[Date Prev]
| [Thread Prev]
| [Thread Next]
| [Date Next]
--
[Date Index]
| [Thread Index]
Re: [xml-dev] XML vs JSON
- From: "G. Ken Holman" <gkholman@CraneSoftwrights.com>
- To: Mukul Gandhi <gandhi.mukul@gmail.com>,"xml-dev@lists.xml.org" <xml-dev@lists.xml.org>
- Date: Tue, 01 Aug 2017 10:12:34 -0400
I do not consider myself an "expert" in the comparison of JSON and
XML, but I thought I would offer my own observations. In my work
with UBL we have been pressured to support both syntaxes, much to my
chagrin and reluctance. Accordingly, I proposed the JSON
serialization of UBL that is being successfully adopted in our
community, but also criticized by others in its approach. This has
helped me to better understand my personal feelings about this
topic. Your mileage may vary.
I have not reached the same conclusion as you that "JSON's major use
case is in the use within REST". As the JavaScript Object Notation,
I understand JSON's major use case is in AJAX-like interactions
between programs and the JavaScript in browsers. In such
low-threshold and low-latency environments, the mating of in-memory
data structures between the server and the browser puts the burden on
the server to arrange the information in a way that spoon-feeds it to
the browser for quick action. There is a burden to format the
information as needed, but that burden is borne by the high-speed
server rather than the low-speed browser.
I worry that programmers have conflated their personal "ease of use"
with this targeted benefit that low-speed browsers enjoy by having
their memory structures quickly populated by such a syntax. The
browser becomes an extension of the server. There is incredibly
tight coupling in such a solution.
But, horses for courses, a syntax should be used as fit for purpose
and not be used as a convenience for programmers. A programmer's
task is to make their user's job easier, not to make their own job easier.
And I posit that JSON is fit for purpose only for quickly populating
browser memory structures for JavaScript manipulation in a tight
coupling between sender and receiver. I claim it is not fit for
purpose as a generalized information serialization format where
decoupling between sender and receiver is paramount. It may be a
convenience for programmers, but it is not fit for generalized
information processing data flows.
In my comparison I have ruled out JSON as a candidate for expressing
mixed content (sibling element and text content). I hope it is
accepted that generalized text processing of mixed content remains
the domain of XML and such content cannot be efficiently expressed in
JSON syntax. I think the only logical discussion is the comparison
of XML element content (all elements contain only element children
and possibly irrelevant indentation white space) and JSON structures.
Such is the case for OASIS UBL - ISO/IEC 19845:2015 ... all content
is element content. The UBL XML [1] and the UBL JSON [2]

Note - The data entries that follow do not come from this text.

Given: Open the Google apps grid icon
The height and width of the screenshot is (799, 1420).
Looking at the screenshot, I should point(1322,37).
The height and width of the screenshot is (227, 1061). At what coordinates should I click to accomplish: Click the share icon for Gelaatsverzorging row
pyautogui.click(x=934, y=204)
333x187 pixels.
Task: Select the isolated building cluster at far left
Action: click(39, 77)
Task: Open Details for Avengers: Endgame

serializations are guaranteed isomorphic because the JSON is not
derived from the XML. Rather, both are derived from a common Core
Component Technical Specification (CCTS) Version 2.01 [3]. CCTS is a
modeling approach of business information entities published by the
United Nations trade facilitation group.
Key in my mind to the difference is the coupling of systems I
mentioned earlier. I was taught when learning SGML that generalized
information processing supports the decoupling of
systems. Maintaining independence of one processing system from
another partner processing system allows either processing system to
change without impacting its partner.
You cite REST and the REST interface is an implementation of such
decoupling between systems. So I feel XML very much has a role in
REST approaches, and it very much did before JSON came along. There
is nothing about REST that favours one syntax representation or the
other. In my mind it comes back to the features of the syntax used
over REST and the fit for purpose. So I think any discussion of REST
is orthogonal to a discussion of XML and JSON.
I see the purpose of an independent syntax between dissimilar systems
is the unambiguous representation of information. A recipient can
extract from the syntax all components of the data without using any
subject-matter awareness. Once so obtained, the recipient then
applies the subject-matter awareness (the semantics) to the
information independent of whatever syntax that was used.

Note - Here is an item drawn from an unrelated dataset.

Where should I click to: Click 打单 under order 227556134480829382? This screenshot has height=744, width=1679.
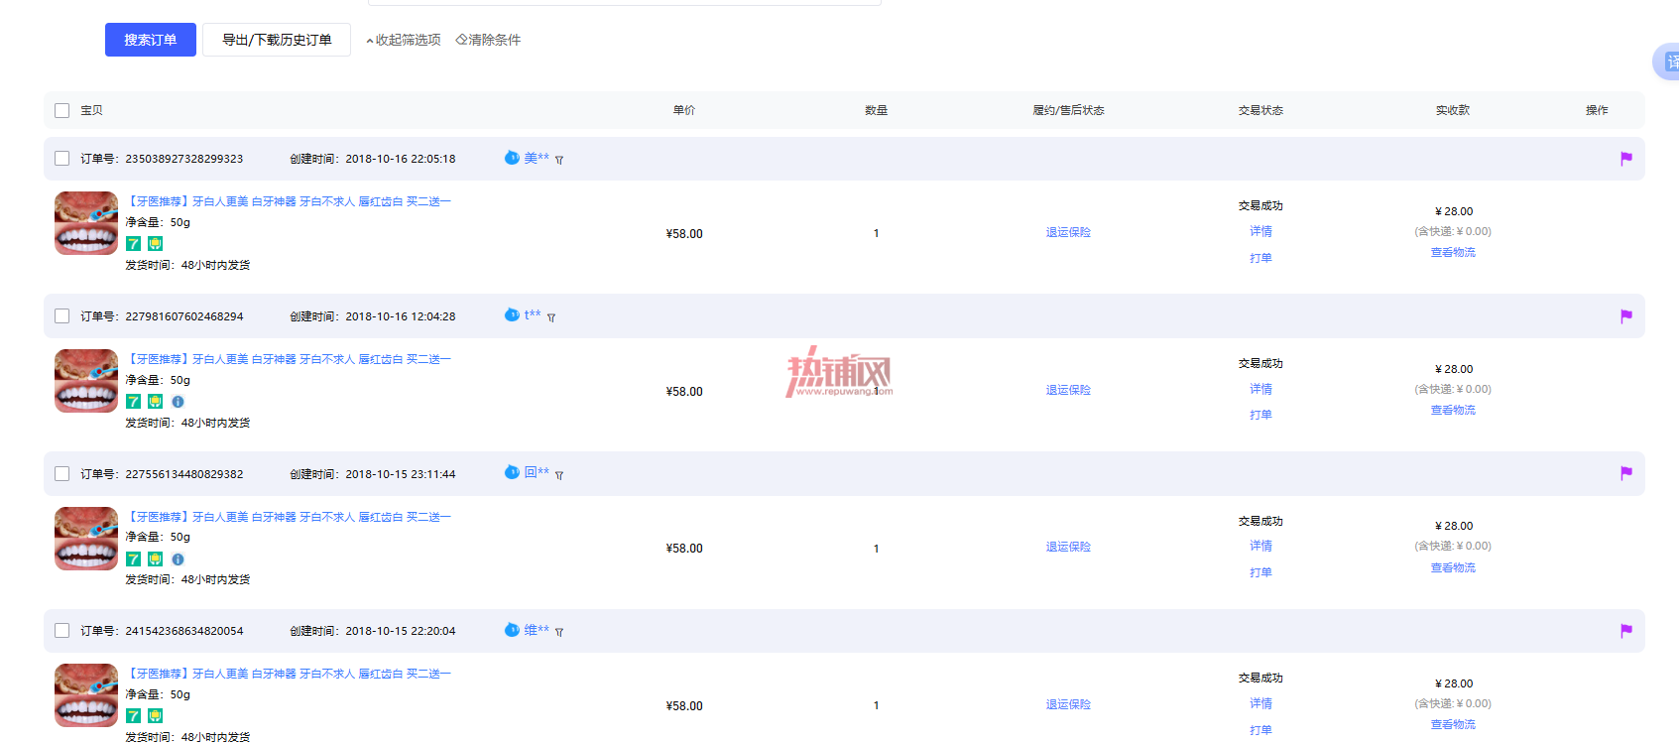(x=1260, y=572)
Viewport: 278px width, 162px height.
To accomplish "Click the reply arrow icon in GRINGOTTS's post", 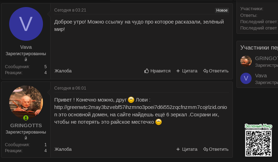I will coord(205,149).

There may be intermediaries between the sender and the recipient. In
the business circles where UBL is used, an auditor is an example of
an intermediary. It is critical that independent of both the sender
and the recipient that an auditor be able to inspect the
content. This, too, is a two-step process: teasing out the
information from the syntax in a manner independent of the semantics
of the information, and then applying whatever semantics is needed on
the extracted content. The auditor's semantics may be different than
the trading partners exchanging the information, and so the auditor
needs to unambiguously identify the content in order to apply their
own semantics.
XML achieves this semantic-free syntactic identification of content
by the unambiguous labelling using element names and attribute
names. The (dreaded) namespace concept is crucial in creating
world-wide unambiguous labels, but let's not get into that
discussion. I am a big fan of namespaces because they solve this
ambiguity issue, regardless of whether people like or dislike their syntax.

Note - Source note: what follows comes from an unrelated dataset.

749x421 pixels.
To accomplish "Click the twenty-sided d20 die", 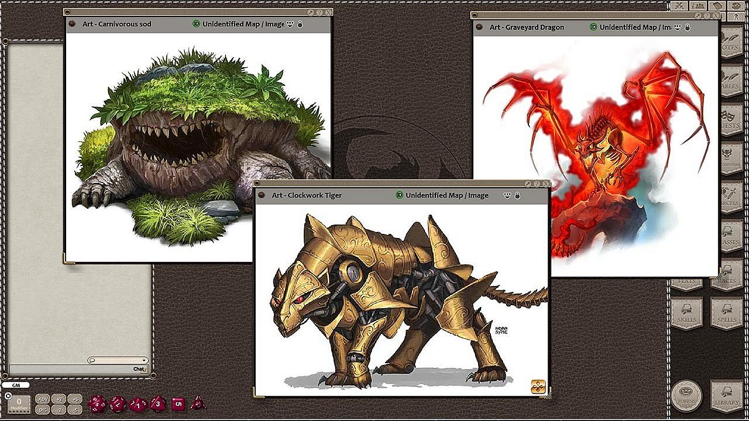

It has been my experience that JSON users seek to abandon the
labeling of content by inferring the identification of content. The
in-memory representation of information in one system is instantly
conveyed to the in-memory representation of that information in the
other system. This can only be done by pre-agreement between sender
and recipient. Instantly this engages the need to interpret the
meaning of content *at the syntax level* and not only at the
semantics level. Instantly this disenfranchises third parties that
may, perhaps even for legal reasons, need to inspect the content and
determine what information was intended to be conveyed in the absence
of an unambiguous label. These third parties may not know all of the
implicit agreements on information representation short-cuts or
assumptions that lie in that in-memory structure.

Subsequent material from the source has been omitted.